Exercise instructions
In exact form, please repeat the records from their opening line down to the line with "June 2020 (22, 1927)", including that line.

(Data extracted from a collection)
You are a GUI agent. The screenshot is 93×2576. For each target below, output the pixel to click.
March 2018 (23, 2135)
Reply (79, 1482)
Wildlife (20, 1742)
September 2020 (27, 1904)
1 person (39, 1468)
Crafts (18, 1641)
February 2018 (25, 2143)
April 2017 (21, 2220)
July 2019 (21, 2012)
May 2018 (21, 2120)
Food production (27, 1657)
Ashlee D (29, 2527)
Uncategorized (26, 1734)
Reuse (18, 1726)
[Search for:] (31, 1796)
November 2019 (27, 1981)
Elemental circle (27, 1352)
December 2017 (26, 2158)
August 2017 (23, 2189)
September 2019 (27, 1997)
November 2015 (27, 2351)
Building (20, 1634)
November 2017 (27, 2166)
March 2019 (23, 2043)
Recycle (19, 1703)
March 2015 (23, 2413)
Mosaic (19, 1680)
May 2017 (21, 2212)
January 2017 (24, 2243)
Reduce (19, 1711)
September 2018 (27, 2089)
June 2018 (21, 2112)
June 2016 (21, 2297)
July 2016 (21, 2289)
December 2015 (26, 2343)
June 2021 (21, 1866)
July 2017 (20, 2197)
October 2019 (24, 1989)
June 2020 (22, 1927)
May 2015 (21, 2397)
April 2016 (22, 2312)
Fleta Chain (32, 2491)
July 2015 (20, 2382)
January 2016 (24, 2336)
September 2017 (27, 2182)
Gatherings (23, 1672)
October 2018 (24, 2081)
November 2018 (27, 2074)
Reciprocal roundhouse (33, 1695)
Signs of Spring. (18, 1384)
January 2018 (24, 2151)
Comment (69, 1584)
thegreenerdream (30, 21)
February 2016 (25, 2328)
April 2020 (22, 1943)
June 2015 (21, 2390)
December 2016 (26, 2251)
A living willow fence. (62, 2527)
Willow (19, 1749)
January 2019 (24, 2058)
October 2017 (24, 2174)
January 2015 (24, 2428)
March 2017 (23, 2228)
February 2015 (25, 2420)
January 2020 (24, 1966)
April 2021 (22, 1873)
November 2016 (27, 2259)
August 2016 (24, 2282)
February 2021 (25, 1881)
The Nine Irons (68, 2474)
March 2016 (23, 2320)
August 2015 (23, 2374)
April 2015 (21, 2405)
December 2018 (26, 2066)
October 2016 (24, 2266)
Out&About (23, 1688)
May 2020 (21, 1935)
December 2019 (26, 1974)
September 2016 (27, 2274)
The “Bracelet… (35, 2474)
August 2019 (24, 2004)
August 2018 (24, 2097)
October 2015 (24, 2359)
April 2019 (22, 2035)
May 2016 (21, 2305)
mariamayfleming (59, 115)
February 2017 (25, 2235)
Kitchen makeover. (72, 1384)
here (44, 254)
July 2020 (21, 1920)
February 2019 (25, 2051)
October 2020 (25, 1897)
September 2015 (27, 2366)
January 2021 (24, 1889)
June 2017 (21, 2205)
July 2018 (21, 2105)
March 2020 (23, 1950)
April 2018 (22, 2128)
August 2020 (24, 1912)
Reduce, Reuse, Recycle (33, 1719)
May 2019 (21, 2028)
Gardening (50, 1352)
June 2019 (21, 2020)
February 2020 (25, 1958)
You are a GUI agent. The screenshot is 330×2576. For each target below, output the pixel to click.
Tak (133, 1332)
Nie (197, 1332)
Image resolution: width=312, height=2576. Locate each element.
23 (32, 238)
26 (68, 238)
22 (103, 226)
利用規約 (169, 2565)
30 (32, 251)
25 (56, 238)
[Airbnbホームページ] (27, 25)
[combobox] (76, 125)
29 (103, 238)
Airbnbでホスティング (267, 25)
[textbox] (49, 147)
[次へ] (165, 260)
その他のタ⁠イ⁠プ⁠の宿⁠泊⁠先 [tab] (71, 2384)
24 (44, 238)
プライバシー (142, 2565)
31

Answer area
You are a GUI agent. The screenshot is 93×2576. For each target below, output the pixel to click.
March 2018 (23, 2135)
Reply (79, 1482)
Wildlife (20, 1742)
September 2020 (27, 1904)
1 person (39, 1468)
Crafts (18, 1641)
February 2018 (25, 2143)
April 2017 (21, 2220)
July 2019 (21, 2012)
May 2018 (21, 2120)
Food production (27, 1657)
Ashlee D (29, 2527)
Uncategorized (26, 1734)
Reuse (18, 1726)
[Search for:] (31, 1796)
November 2019 (27, 1981)
Elemental circle (27, 1352)
December 2017 (26, 2158)
August 2017 (23, 2189)
September 2019 (27, 1997)
November 2015 (27, 2351)
Building (20, 1634)
November 2017 (27, 2166)
March 2019 (23, 2043)
Recycle (19, 1703)
March 2015 (23, 2413)
Mosaic (19, 1680)
May 2017 (21, 2212)
January 2017 (24, 2243)
Reduce (19, 1711)
September 2018 (27, 2089)
June 2018 (21, 2112)
June 2016 (21, 2297)
July 2016 (21, 2289)
December 2015 (26, 2343)
June 2021 (21, 1866)
July 2017 (20, 2197)
October 2019 (24, 1989)
June 2020 (22, 1927)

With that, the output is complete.